**Data to process:**
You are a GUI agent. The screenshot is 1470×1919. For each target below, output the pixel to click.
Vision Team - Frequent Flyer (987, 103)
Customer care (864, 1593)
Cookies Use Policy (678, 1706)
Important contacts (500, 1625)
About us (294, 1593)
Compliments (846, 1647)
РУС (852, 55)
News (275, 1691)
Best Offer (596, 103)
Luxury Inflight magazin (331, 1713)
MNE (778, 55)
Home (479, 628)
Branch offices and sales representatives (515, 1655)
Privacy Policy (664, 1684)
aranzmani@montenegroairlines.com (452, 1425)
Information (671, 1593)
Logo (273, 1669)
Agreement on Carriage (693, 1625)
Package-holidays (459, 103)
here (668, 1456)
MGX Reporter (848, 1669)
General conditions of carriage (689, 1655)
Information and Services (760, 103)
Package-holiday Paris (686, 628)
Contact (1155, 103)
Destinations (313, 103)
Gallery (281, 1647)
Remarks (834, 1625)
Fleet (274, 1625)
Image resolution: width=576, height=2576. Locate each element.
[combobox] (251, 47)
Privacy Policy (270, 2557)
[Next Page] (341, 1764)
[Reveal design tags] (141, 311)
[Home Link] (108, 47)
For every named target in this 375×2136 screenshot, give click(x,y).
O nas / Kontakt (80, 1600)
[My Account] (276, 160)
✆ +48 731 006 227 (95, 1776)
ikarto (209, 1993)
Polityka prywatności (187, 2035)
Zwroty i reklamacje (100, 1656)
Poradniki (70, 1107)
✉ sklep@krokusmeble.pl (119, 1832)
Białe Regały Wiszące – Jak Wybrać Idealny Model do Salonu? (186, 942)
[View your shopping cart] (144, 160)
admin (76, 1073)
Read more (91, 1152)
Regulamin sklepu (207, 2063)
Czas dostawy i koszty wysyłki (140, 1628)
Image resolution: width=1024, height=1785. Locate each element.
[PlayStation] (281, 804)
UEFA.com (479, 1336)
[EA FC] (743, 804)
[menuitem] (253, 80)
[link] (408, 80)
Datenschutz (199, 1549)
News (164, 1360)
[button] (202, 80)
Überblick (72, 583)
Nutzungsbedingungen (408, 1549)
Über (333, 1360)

**Goal of the exercise:**
Every line from the top of the material through the line containing "Compliments (846, 1647)" must be transcribed exactly, and no other line may appear.

**Exercise result:**
You are a GUI agent. The screenshot is 1470×1919. For each target below, output the pixel to click.
Vision Team - Frequent Flyer (987, 103)
Customer care (864, 1593)
Cookies Use Policy (678, 1706)
Important contacts (500, 1625)
About us (294, 1593)
Compliments (846, 1647)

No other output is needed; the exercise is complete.